The Greater Bengaluru Authority (GBA) is preparing to recruit at least 700 personnel across the city’s five newly formed municipal corporations for various posts including junior engineers, assistant engineers, planning assistants, supervisors, among other posts. This is part of the Cadre and Manpower (CNM) review, a comprehensive review of cadre strength and staffing requirements following the restructuring of the Bruhat Bengaluru Mahanagara Palike (BBMP). 

According to officials, the authority has already begun identifying departments and posts where additional manpower is urgently required and is expected to submit a detailed recruitment proposal to the State government in the coming months. “The exercise spans a wide range of posts, across engineering, health, revenue, town planning, administration and solid waste management wings,” the official said. 

“The ongoing exercise involves a cadre review. The review will assess sanctioned strength, identify long-pending vacancies, examine the need for new posts following decentralisation, and redistribution of existing staff across the five corporations. Decisions on fresh recruitment will be taken only after this process is completed and approved,” official said.

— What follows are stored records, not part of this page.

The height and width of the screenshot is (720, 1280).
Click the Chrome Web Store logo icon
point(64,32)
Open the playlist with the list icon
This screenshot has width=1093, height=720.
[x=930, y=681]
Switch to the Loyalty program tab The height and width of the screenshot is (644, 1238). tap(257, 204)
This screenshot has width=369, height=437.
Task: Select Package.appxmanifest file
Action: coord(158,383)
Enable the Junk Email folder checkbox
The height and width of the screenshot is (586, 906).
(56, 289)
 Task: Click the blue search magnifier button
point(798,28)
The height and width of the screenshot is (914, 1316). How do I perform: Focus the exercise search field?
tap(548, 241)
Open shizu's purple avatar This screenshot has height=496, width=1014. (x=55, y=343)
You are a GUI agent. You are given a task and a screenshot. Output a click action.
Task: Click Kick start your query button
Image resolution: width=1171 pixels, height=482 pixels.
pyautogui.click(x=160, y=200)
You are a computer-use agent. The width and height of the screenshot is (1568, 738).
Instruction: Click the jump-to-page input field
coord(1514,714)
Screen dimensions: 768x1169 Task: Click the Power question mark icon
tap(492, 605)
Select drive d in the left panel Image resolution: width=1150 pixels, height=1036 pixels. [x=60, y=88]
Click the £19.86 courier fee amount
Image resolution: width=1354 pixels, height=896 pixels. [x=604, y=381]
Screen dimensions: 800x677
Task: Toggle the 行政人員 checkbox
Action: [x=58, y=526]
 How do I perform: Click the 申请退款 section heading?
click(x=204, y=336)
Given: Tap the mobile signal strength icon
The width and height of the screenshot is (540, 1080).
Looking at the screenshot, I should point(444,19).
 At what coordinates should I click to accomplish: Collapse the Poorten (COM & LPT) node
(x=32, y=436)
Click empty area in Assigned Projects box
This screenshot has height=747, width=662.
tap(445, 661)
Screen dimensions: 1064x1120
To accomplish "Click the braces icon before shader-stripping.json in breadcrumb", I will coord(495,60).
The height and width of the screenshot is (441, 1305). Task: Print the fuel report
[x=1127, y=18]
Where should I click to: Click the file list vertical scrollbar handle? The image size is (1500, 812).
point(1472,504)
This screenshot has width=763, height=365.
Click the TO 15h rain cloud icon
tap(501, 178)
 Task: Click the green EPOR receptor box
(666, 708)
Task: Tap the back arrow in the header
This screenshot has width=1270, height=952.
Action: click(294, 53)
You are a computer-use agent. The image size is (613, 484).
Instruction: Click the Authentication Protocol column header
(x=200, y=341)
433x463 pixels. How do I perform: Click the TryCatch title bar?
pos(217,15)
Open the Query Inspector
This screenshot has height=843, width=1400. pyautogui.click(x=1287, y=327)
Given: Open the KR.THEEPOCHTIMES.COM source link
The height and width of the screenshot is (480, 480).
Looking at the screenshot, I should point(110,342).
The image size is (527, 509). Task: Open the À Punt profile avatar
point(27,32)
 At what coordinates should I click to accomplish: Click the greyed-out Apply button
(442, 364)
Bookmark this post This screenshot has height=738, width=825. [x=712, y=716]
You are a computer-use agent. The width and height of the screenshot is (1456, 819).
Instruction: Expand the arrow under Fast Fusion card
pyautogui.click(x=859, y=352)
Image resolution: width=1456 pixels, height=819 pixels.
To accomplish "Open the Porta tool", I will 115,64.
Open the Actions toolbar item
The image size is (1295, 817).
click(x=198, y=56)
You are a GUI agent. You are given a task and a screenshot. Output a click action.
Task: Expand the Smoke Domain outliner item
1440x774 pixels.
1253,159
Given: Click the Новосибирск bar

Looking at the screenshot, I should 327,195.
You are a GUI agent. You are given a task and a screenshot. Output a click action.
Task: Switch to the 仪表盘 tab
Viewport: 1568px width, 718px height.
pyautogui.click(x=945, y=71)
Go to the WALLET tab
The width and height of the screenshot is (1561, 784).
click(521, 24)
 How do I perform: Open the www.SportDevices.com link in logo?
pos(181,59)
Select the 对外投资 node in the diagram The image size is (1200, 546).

Officials point out that even when the BBMP was in place, nearly 600 sanctioned posts had remained vacant for years. “ Now, with the city divided into five corporations, decentralisation has increased the need for staffing at multiple levels. That is why the recruitment requirement has gone up to 700 or even more,” a senior GBA official said. 

GBA Chief Commissioner M. Maheshwar Rao also confirmed the development to The Hindu

Officials said the cadre review is aimed at assessing not just vacancies, but whether the sanctioned strength itself is adequate for the responsibilities that the new corporations are expected to handle.  

The GBA is also examining workload imbalances that existed under the earlier BBMP structure, where a shortage of technical and supervisory staff often delayed project execution, affected routine civic services, and increased dependence on contractual appointments.

“Many departments were overstretched, with officials handling multiple portfolios. This review is meant to correct that structural problem,” a West Corporation official said, adding that without a proper review, some corporations, especially the rapidly expanding ones, could remain understaffed while others may have surplus staff.